Putin’s bizarre appearance in Derbent, Dagestan, where he was mobbed by supposed fans and where he hugged and kissed squealing teenage girls—in such stark contrast to his usual obsessive social distancing that it fueled new “The tsar isn’t real” speculation about Putin doubles—reinforced the appearance of weakness. Not only did Putin look awkward and out of place; the whole thing seemed an obvious publicity stunt meant to counter, and mimic, the viral video of Prigozhin getting the rock star treatment from locals while leaving Rostov-on-Don.
Keep up with all our coverage of Ukraine and Russia by signing up for a free or paid subscription:
Meanwhile, rumors of post-mutiny purges persist, fueled by the continued absence from the public arena of Prigozhin ally and onetime commander of Russian forces in Ukraine, General Sergei Surovikin. To this, one can add another self-inflicted black eye: Putin’s sudden admission, apparently out of pique at his former protégé’s betrayal, of the long-denied fact that Wagner had been “fully financed” by the Russian state.
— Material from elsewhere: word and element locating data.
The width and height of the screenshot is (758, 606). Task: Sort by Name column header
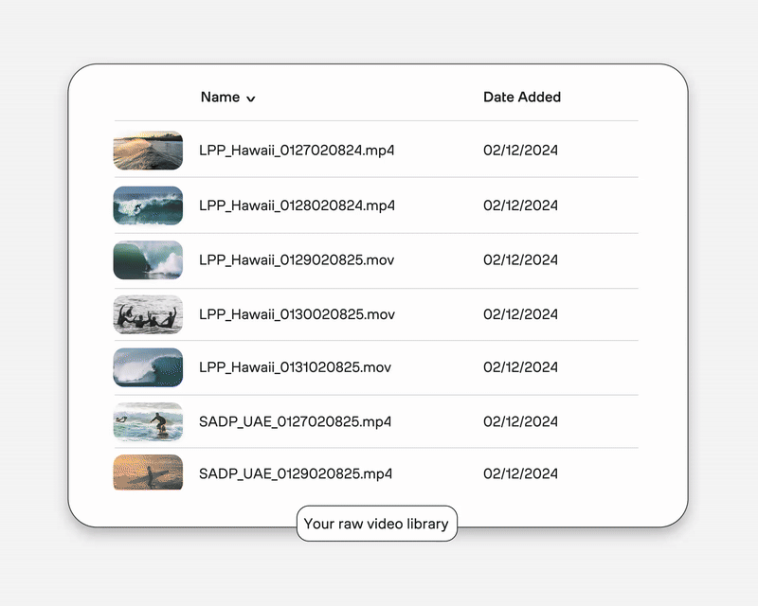tap(220, 97)
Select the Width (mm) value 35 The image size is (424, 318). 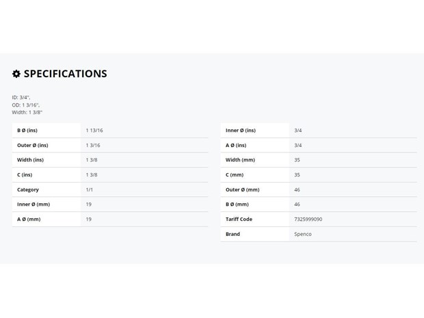coord(297,160)
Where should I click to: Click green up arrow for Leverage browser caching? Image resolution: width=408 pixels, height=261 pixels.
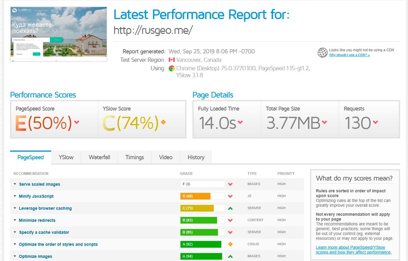pos(230,208)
At a Kremlin meeting with soldiers on June 28, Putin said the group had received 86 billion rubles, about $1 billion, from the defense ministry just from May 2022 to May 2023—not counting another 80 billion rubles for Prigozhin’s catering companies for supplying meals to the Russian armed forces. Then, on July 2, in his critical report on the Wagner Group, Kiselev, the TV propagandist, gave an even higher figure, saying that the Wagner Group had received nearly $10 billion from the government—though he didn’t specify the timeframe.
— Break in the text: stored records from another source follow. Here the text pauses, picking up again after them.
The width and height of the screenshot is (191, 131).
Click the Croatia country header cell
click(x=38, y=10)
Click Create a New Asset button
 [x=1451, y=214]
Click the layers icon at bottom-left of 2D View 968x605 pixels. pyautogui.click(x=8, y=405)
The propaganda machine’s about-face on Prigozhin and Wagner, which prompted Nacke and other commentators to invoke George Orwell’s Nineteen Eighty-Four with its “memory-holing” of undesirables and constant reversals on which foreign superstate is the regime’s enemy, has had some other ironic results. The victory at Bakhmut, only recently hailed as practically a new Stalingrad, is now being waved aside as the capture of a strategically insignificant small town. And, at least in theory, all the talk about Prigozhin as a thug emboldened by impunity should make some people wonder who gave him that impunity and why. (It is notable, by the way, that the piling on Prigozhin and Wagner in the official Russian media seems not to have included any references to the group’s reported crimes against Ukrainians or its documented brutality toward fellow Russians, above all the filmed sledgehammer execution of a defector last November. Perhaps this would have raised uncomfortable questions about the Russian authorities’ refusal to look into the case.)
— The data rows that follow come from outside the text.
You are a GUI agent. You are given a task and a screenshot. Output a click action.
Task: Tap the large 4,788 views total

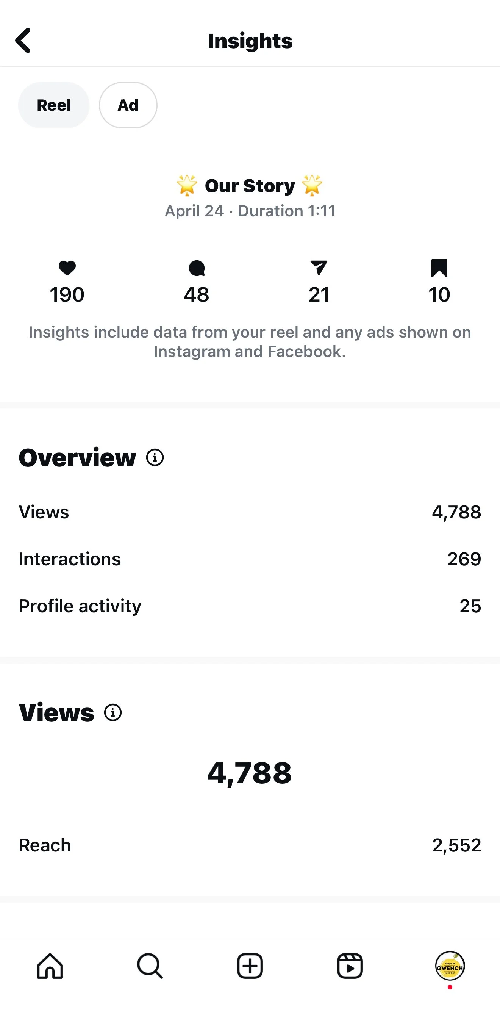[x=250, y=772]
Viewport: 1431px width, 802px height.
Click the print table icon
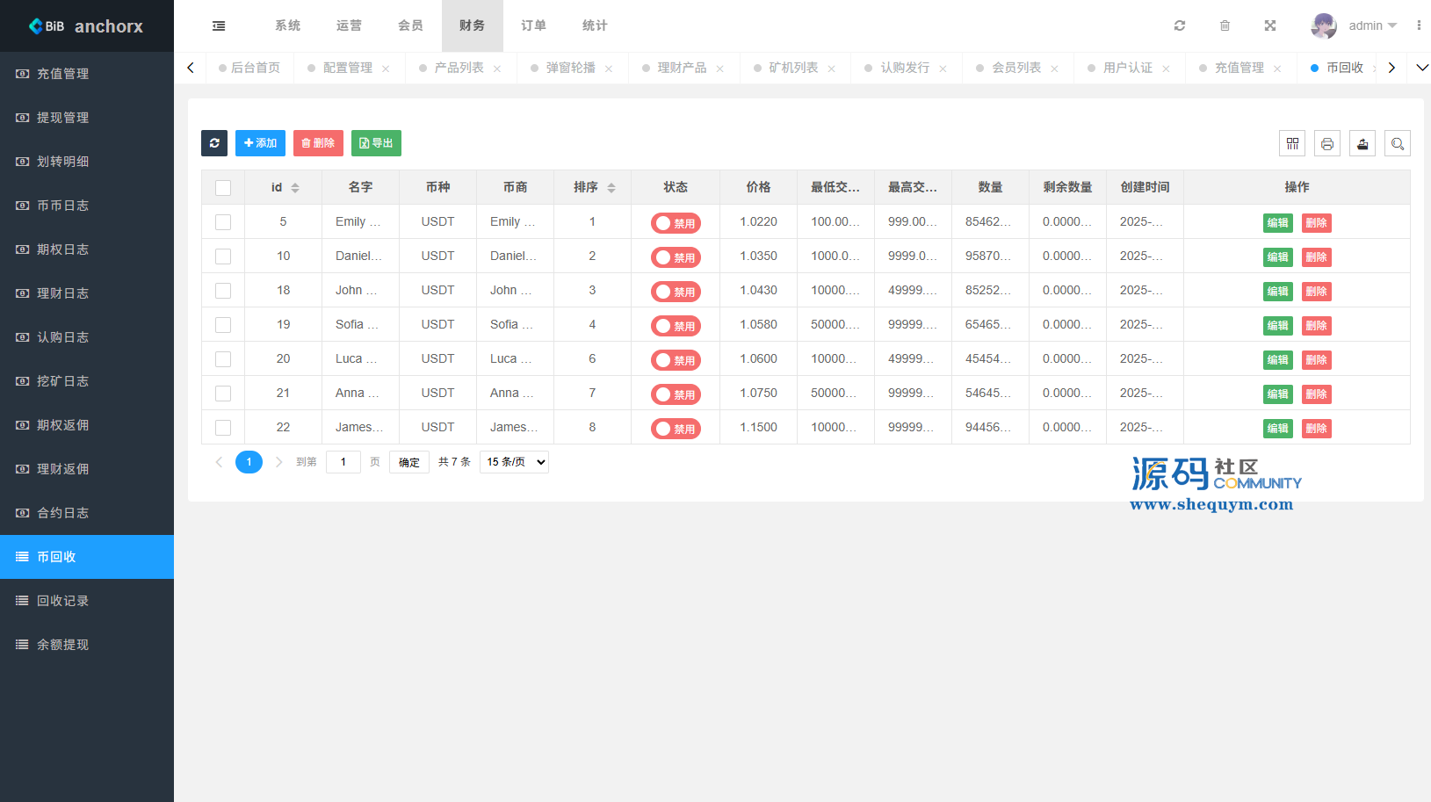1327,143
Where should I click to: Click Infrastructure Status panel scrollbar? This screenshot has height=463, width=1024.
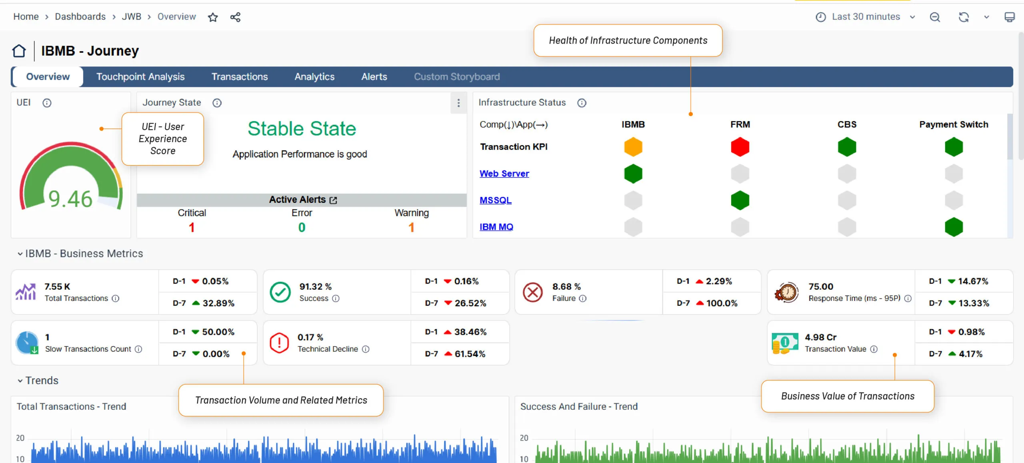click(1010, 136)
It’s hard to say how many propaganda-stupefied, apathy-mired Russians will notice these increasingly glaring self-contradictions—or wonder if the same propagandists will turn on Putin as readily as they’re turning on Prigozhin. But it is very likely that the Wagner revolt and its consequences will help further weaken both military morale and societal confidence in Russia—especially if the Ukrainian counteroffensive’s successes, currently real but slow, become too big to deny. Nacke has also suggested that Prigozhin’s rebellion “isn’t over” in the sense that it’s likely to have sequels: For Russian soldiers deployed in Ukraine, who are still griping about abuse, lack of provisions and equipment, unpaid salaries, and orders that amount to suicide missions, mutiny is now a line that has already been dramatically crossed. It will be the ultimate irony if Putin’s henchman and his “private” army, built up by the Putin regime to do its dirty work while preserving plausible deniability, help contribute to its demise.